去年の「ブエナ・ビスタ・ソシアル・クラブ」の映画(&サントラ)が大ヒットしたあたりから、巷ではキューバ音楽が脚光を集めています。確かにコンパイ・セグンドをはじめとする往年のミュージシャンがきちんと評価されて世界中で大ヒットしているという事実は「人間もまだまだ捨てたもんじゃないな」と思わせるものがありますが、今回はライ・クーダー以外にもキューバ音楽に魅せられたアメリカ人ミュージシャンがいるよということで、マーク・リボーの新作(といっても去年半ばの発売だけど)を紹介してみます。

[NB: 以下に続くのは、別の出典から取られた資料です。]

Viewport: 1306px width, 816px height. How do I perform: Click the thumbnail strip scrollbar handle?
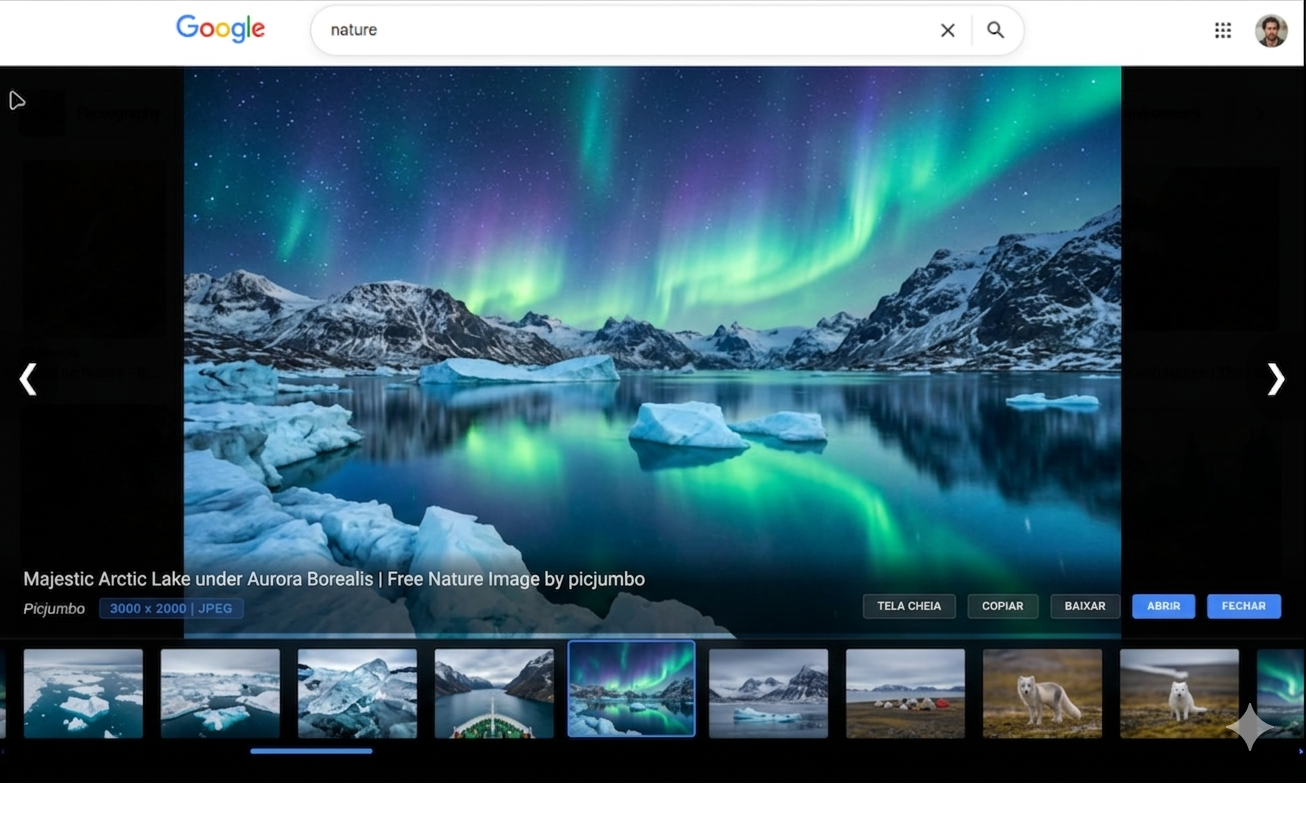tap(311, 751)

 マーク・リボーは、ジョン・ルーリー率いるラウンジ・リザーズなどでも活躍したニューヨークのとんがり系ジャズを代表するギタリストです。その後、自身のバンド「Rootless Cosmopolitans」を率いて活躍したりしましたが(それにしてもかっこいいバンド名ですね)、ここ数年はキューバ音楽にはまっているらしく、現在は「Marc Ribot Y Los Cubanos Postizos」(スペイン語で「マーク・リボーといんちきキューバ人達」の意)というバンドで2枚のアルバムを発表しています。このアルバムは、その2枚目のアルバムということになります。

 このアルバムは、コンガやティンバレスを多用していて、またリボーのギターもキューバ出身の名ギタリスト、アルセニオ・ロドリゲスを多少意識しているのかなと思わされたりしますが、いんちきキューバ人達ですから聴いているとなんともいえない違和感を感じます。それはなんなのか、知識の乏しい私にはよくわかりませんが、きっと彼らの音楽の根底に流れているものが思いっきりアメリカだからかなと思っています。リボーほどの才人だったら『超キューバ』な作品を作ることもできたんじゃないかと思いますが、そんなことをしてもあまり意味はないし、ここではキューバ音楽の伝統を彼の尖ったセンスで消化した後の音楽を提示しています。

 そういえば去年、イブラハム・フェレール(だっけ?)をはじめとする『ブエナ・ビスタ・ソシアル・クラブ』の面々が来日コンサートを行ったとき、チケットを取るのが本当に大変だったと聞きました。私の周りでも行きたいと熱望している人はたくさんいましたが、誰一人として行けなかったほどでした。しかし今年に入って同じメンツでまたコンサートが行われたようですが、それは比較的簡単にチケットが取れたみたいです。これっていったいどういうこと? キューバ音楽が好きって言っている巷の人の「好き」ってのはせいぜいそんなもんということなの? もちろんライブを観たいと思っている人が観れたのはいいことだけど、この素晴らしいキューバ音楽ももしかして一過性のブームとして終わっちゃうのかもなと思ったらちょっと腹が立ったりしました。まったく軽薄なんだから、日本人ってば。